Вы предполагаете, что германизм первый начнет враждебные действия. Если война неизбежна, то я считаю совершенно безразличным, кто начнет ее... Я очень озабочен событиями и говорю вам совершенно определенно, что война может сделаться просто неизбежной... Поверьте, что я ничего не преувеличиваю". Царь выслушал доклад Коковцова об этом довольно равнодушно. Он уже решил в это время с ним расстаться. Но пессимизм министра совпадал с известным уже нам настроением самого Николая, - и в самом конце декабря 1913 г. царь поручил Коковцову рассмотреть специальную записку Сазонова о турецком вопросе в совещании с участием министров иностранных дел, военного, морского и начальника Ген. штаба.
Об этом совещании я узнал только в 1916 г., в извращенном виде, от наших союзников. Но и записка, и совещание очень интересны, как заключительный аккорд того минорного настроения по балканским вопросам в течение всего 1913 года, которое я отметил. Характерным образом, в минорные ноты тут, однако, уже вплетались и мажорные: так трудно было отойти от традиционного взгляда. Компромиссное решение было формулировано, по-прежнему, так, что сохранение слабой Турции выгодно России, но только до ее окончательного распадения; а к этому распадению - это была новая часть формулы - надо готовиться переговорами с Францией и Англией и намечением теперь же "реальных мер" с нашей стороны. Сазонов упомянул даже вскользь о подготовке дессантной операции в Босфоре, - о чем много говорилось и писалось тогда в морском ведомстве, - с той только оговоркой, что эта операция сложна и требует долгой подготовки. Сазонов, однако, особенно подчеркивал необходимость занять "стратегические пункты" на сухопутном фронте с Турцией - Трапезунд и Баязет. Председательствовавший Коковцов категорически заявил на это, что в данный момент всякое возбуждение турецкого вопроса крайне опасно в виду "близости вооруженного столкновения по какому угодно поводу" со стороны Германии. Он поставил на голосование прямой вопрос, желаем ли мы приблизить войну. На такую постановку единогласно, включая и Сухомлинова, все ответили отрицательно. Решено никаких вопросов и переговоров с союзниками на упомянутые темы не поднимать и выжидать "общего хода событий в Европе".
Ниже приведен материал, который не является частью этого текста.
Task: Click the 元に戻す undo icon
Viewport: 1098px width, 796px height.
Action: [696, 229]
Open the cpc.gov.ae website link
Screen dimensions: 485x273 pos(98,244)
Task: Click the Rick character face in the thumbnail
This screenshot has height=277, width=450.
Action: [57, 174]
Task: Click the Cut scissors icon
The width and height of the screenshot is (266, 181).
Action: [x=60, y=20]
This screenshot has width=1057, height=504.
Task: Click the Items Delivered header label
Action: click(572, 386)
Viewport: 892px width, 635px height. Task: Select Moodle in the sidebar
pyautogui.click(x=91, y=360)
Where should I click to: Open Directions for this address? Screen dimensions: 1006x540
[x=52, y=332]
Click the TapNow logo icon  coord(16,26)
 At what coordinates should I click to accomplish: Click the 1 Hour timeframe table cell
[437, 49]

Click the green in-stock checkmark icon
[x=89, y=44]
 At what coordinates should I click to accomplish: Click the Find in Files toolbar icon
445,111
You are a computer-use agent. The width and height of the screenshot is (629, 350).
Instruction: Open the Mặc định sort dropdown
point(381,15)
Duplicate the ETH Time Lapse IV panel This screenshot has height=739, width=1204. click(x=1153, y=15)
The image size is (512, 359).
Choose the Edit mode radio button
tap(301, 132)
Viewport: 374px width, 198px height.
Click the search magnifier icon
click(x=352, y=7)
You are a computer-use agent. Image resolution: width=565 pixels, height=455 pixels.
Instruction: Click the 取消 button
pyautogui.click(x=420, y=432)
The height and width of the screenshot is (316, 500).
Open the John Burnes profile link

Документы, опубликованные позднее, рисуют ход совещания и его результаты в несколько менее сглаженных формах. Если Коковцов считает войну "величайшим несчастием для России", то Сухомлинов и Янушкевич "заявляют категорически, что Россия вполне готова к борьбе один на один с Германией, не говоря уже о столкновении с Австрией". И вывод, записанный в протоколе совещания, гласит: " в случае, если сотрудничество Франции и Англии в общих операциях с Россией не было бы обеспечено, не признается возможным прибегать к принудительным мерам, могущим привести к войне с Германией". При такой формулировке, почин "операций" как бы предполагается принадлежащим России, а от ее союзников ожидается "сотрудничество". Намеченной операцией является оккупация некоторых пунктов в Малой Азии (для Англии и Франции - Смирна и Бейрут), а ближайшей целью сотрудничества выставляется ликвидация нерешенного еще вопроса о "командовании" в Константинополе ген. Лимана фон-Сандерса. Предвидится, однако, что в результате вмешательства Германии возможно "перенесение решения задачи на нашу западную границу со всеми вытекающими отсюда последствиями"...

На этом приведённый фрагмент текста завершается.